Reizfigur mit ausgeprägtem Machtinstinkt

Stuttgart · Gerhard Mayer-Vorfelder ist immer seinen Weg gegangen. Der langjährige Spitzenfunktionär war ein kampflustiger Machtmensch. Er sagte einmal über sich selbst: „Ich bin ein Stück stolz darauf, dass ich mich in all den Jahren nicht habe verbiegen lassen.“

Zuletzt sah man "MV" beim Landespresseball Stuttgart , den er so gut wie nie ausließ. Mit seiner markant geschminkten Frau Margit, mit der er vier Kinder hat, erschien er jedes Jahr zuverlässig auf diesem Großereignis - auch dann noch, als Grün-Rot regierte. So viel Souveränität vermochte nicht jeder Christdemokrat aufzubringen. Doch Gerhard Mayer-Vorfelder war in der Endkurve seines Lebens von einer umarmenden Versöhnlichkeit. Das war nicht immer so. Mayer-Vorfelder hat gerne polarisiert. "Ich bin fast täglich im Schützengraben gestanden, um mich herum sind die Giftpfeile geschwirrt", sagte der Machtmensch und Multifunktionär einmal über seine tagtäglichen Kämpfe. Am Montag starb er im Alter von 82 Jahren.

Egal ob als Präsident des Bundesligisten VfB Stuttgart und des Deutschen Fußball-Bundes (DFB) oder als CDU-Minister im Ländle - Mayer-Vorfelder kannte sich mit extremem Gegenwind aus. Und der Jongleur der Macht verstand es blendend, sich jahrelang in den diversen Spitzenpositionen zu halten. Taktisches Gespür, glänzende Vernetzung, immenses Stehvermögen - das waren nur drei Zutaten, die der knallharte und auch kompromisslose Konservative einsetzte. "Ich war immer der, der ich war - mit allen guten und weniger guten Seiten", beschrieb der Mann mit dem knackigen Markenkürzel "MV" sich selbst. "Ich bin ein Stück stolz darauf, dass ich mich in all den Jahren nicht habe verbiegen lassen."

Aufsteigerwillen zeigte er schon früh. Mayer-Vorfelder wurde am 3. März 1933 in Mannheim geboren. Nach dem Studium der Rechtswissenschaften in Freiburg und Heidelberg verschlug es ihn zunächst 1959 als Regierungsrat nach Nürtingen. Nach seinem Wechsel ins baden-württembergische Innenministerium startete der ehrgeizige und intelligente Jurist als persönlicher Referent des damaligen Ressortchefs und späteren Ministerpräsidenten Hans Filbinger seine politische Laufbahn.

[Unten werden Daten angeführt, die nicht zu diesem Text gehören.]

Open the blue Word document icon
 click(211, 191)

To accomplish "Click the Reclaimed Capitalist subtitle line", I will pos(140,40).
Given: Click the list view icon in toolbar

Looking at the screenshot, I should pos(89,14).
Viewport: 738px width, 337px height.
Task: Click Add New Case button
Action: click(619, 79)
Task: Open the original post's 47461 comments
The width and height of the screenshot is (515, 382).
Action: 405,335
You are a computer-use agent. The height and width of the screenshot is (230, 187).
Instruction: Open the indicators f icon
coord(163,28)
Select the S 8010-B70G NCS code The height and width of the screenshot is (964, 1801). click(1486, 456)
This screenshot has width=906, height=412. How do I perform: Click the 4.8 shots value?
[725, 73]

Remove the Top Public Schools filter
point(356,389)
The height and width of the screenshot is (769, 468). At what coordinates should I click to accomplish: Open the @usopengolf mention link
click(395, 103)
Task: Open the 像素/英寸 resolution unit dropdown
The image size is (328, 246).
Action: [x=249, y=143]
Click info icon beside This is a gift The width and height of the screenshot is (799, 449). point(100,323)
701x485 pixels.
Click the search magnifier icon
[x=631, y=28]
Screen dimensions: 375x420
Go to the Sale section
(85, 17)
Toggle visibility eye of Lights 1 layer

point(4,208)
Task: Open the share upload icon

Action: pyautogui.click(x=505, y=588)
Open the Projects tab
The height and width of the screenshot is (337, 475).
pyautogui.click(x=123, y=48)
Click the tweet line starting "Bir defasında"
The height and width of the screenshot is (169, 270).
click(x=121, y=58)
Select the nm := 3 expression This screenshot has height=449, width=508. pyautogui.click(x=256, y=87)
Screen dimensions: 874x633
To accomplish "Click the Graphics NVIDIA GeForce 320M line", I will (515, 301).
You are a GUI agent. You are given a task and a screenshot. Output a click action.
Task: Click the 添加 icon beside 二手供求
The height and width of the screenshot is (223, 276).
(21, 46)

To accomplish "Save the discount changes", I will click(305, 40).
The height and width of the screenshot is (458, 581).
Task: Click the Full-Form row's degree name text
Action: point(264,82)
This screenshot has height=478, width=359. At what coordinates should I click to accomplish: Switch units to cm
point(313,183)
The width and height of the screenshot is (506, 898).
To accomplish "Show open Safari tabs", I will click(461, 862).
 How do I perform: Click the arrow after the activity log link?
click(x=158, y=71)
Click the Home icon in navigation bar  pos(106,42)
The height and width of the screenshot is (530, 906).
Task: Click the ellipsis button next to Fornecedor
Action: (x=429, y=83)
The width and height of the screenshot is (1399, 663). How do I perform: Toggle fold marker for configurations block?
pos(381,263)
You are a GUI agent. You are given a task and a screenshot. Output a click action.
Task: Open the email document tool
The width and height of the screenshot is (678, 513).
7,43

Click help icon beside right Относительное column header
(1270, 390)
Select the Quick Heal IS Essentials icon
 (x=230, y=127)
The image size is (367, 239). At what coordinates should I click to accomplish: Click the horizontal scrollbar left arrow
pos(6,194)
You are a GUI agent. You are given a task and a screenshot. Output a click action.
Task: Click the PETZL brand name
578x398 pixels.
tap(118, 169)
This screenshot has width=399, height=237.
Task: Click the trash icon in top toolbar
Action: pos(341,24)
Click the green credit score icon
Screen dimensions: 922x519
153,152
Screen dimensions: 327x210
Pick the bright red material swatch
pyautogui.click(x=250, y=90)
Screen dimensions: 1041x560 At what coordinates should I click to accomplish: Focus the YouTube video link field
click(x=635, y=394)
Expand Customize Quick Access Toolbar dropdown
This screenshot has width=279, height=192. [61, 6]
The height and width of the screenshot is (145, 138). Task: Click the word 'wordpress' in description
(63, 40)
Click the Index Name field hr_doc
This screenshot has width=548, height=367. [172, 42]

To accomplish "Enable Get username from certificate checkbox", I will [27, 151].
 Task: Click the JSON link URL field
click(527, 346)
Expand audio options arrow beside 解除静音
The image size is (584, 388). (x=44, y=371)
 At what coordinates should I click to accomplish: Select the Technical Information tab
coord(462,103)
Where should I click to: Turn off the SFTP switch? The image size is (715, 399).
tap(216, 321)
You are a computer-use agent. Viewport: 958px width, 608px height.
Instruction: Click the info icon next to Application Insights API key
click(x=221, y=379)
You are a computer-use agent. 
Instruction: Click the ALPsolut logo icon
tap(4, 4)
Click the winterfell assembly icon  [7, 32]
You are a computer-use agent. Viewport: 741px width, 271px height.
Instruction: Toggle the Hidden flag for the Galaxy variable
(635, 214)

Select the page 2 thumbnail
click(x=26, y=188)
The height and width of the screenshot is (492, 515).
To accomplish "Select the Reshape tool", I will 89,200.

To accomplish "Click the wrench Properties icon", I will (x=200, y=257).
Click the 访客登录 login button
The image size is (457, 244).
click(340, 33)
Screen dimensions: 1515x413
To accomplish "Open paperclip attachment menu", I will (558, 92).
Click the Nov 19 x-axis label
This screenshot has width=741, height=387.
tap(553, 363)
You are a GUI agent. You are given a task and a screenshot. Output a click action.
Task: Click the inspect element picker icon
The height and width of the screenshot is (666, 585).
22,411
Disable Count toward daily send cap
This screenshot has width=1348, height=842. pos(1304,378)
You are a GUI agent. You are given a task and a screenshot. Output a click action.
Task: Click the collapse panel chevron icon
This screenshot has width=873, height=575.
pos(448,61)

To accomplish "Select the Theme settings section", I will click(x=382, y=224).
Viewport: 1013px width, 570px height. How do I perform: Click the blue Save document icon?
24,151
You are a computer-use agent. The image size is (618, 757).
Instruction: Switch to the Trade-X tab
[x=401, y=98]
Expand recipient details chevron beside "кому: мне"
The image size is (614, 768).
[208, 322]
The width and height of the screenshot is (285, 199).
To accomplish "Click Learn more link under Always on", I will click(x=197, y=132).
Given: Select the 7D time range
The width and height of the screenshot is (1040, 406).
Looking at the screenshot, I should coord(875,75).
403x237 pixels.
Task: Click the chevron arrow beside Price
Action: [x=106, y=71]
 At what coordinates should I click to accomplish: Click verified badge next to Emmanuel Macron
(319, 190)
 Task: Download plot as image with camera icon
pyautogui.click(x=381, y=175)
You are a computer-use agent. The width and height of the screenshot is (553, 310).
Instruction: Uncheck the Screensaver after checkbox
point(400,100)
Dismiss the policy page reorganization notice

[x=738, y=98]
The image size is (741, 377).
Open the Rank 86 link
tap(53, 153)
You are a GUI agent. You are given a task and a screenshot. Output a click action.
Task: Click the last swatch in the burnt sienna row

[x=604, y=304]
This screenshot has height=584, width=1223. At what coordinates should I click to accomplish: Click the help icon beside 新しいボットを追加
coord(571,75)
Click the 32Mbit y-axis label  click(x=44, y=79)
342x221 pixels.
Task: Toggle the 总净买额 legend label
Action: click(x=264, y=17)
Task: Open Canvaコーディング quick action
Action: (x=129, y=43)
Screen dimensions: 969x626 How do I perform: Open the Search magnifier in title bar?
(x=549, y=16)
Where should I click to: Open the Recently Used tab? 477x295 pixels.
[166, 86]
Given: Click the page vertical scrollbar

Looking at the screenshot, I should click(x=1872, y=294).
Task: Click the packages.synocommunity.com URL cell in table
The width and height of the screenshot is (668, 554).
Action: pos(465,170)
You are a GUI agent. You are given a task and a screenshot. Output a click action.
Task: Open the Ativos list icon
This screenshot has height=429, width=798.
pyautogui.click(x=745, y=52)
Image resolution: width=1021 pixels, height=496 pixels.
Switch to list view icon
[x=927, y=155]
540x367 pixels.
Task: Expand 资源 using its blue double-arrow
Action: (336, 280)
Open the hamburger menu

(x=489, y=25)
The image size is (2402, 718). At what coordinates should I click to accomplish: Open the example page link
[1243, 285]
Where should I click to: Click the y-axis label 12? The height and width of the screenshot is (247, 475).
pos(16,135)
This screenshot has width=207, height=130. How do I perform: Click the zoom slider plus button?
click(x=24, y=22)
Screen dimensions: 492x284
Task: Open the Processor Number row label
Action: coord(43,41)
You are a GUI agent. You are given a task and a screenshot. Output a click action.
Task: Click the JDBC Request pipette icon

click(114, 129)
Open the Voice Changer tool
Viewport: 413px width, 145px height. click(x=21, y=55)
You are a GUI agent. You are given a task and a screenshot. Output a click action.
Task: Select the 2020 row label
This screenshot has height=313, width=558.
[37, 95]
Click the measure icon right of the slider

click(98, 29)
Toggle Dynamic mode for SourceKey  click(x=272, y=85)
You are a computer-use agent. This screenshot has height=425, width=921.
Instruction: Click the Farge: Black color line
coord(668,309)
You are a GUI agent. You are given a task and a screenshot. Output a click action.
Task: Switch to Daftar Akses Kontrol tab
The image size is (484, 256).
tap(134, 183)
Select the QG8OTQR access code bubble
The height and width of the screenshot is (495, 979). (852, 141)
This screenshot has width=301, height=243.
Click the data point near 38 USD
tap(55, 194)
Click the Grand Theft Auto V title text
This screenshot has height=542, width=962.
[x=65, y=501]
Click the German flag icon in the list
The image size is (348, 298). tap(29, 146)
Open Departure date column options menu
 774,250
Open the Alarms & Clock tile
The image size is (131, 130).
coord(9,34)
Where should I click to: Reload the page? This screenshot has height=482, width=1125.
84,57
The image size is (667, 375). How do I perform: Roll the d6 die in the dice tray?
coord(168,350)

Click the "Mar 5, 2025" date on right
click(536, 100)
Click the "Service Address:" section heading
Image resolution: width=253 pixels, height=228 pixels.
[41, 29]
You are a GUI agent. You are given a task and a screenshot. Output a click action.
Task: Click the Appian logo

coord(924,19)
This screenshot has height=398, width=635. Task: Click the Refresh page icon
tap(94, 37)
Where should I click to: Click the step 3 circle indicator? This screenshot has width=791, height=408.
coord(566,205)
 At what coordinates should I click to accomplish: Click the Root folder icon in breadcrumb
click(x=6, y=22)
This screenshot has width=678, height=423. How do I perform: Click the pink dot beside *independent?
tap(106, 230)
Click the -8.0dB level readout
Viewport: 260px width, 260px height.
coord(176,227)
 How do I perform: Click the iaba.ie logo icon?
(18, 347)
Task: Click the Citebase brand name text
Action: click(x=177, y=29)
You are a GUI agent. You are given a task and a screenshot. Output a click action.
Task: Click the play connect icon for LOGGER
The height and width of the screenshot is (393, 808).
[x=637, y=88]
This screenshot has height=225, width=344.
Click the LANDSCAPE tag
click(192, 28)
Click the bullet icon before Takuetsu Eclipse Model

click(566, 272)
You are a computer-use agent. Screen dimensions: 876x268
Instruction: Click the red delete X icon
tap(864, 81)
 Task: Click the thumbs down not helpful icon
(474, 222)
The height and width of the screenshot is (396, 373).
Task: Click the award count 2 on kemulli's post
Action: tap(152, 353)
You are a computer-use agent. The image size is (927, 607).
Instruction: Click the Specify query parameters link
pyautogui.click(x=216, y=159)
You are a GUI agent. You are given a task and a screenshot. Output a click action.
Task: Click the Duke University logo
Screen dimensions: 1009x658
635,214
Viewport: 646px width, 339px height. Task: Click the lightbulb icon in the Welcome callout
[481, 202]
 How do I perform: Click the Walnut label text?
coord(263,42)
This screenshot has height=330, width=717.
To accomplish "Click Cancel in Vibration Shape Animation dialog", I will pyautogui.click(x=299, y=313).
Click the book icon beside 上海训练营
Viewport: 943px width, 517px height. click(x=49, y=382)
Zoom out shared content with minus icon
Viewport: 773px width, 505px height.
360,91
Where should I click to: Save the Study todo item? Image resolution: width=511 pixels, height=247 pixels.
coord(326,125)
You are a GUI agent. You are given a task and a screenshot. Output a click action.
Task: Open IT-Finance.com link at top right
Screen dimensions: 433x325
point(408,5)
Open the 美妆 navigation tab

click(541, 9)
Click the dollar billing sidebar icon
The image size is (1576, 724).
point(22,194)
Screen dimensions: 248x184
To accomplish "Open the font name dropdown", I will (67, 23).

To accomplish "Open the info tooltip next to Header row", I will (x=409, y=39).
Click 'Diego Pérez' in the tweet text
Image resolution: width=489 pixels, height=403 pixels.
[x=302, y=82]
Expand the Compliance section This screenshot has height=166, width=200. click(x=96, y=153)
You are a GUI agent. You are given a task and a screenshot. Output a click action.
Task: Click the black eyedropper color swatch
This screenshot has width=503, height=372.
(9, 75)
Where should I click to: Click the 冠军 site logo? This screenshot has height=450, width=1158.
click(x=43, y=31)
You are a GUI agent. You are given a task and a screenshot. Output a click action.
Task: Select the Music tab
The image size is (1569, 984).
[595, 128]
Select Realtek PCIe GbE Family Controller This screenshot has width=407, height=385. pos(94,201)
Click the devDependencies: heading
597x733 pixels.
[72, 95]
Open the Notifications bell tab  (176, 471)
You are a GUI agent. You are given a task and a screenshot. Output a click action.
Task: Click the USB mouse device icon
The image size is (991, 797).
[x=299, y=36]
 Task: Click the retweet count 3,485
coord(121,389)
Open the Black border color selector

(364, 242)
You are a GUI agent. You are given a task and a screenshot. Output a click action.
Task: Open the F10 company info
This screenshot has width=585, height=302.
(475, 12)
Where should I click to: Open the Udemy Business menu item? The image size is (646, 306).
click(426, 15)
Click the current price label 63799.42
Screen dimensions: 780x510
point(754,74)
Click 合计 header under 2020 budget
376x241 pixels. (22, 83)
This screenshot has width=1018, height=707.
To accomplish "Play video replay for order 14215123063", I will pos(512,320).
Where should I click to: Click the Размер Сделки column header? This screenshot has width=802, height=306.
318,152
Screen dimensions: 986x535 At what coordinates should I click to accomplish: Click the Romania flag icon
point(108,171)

Mehrere Spitzenpositionen in der Politik folgten. Als Bildungsminister verlangte er von den Schülern alte Tugenden wie Fleiß, Disziplin und Ordnung und empfahl den Lehrern, den Kin dern alle drei Strophen des Deutschlandliedes beizubringen.

Nicht selten musste sich "MV" mit dem Vorwurf auseinandersetzen, seine Geschäfte nach Gutsherrenart zu führen. 1975 putschte sich der frühere Mittelläufer (eine frühere Spielposition im defensiven Mittelfeld) vom SV Waldshut an die Spitze des VfB Stuttgart - und blieb ein Vierteljahrhundert ein schillernder und bisweilen auch selbstverliebter Boss bei den Schwaben.

"Ohne ihn würde es den Verein gar nicht mehr geben", sagte der ehemalige VfB-Trainer Jürgen Sundermann einmal über den Workaholic, der sich in den vergangenen Jahren jedoch merklich aus der Öffentlichkeit zurückgezogen hatte.

Ein feines Essen, ein edler Tropfen - dem Gaumenkitzel war der langjährige DFB-Boss nie abgeneigt. "Von ‚MV' kann man einiges lernen", erzählte Bundestrainer Joachim Löw dem "Kicker" einmal. "Er hat alles aus Überzeugung getan und konsequent danach gehandelt", sagte Löw. Sein "Lebensziel" hatte "MV" nach eigenen Angaben mit der Ausrichtung der WM 2006 im eigenen Land erreicht. Das Spiel um Platz drei gewann die DFB-Auswahl damals gegen Portugal ausgerechnet in Stuttgart . "Das war das Highlight in meinem Leben", sagte Mayer-Vorfelder über dieses WM-Sommermärchen.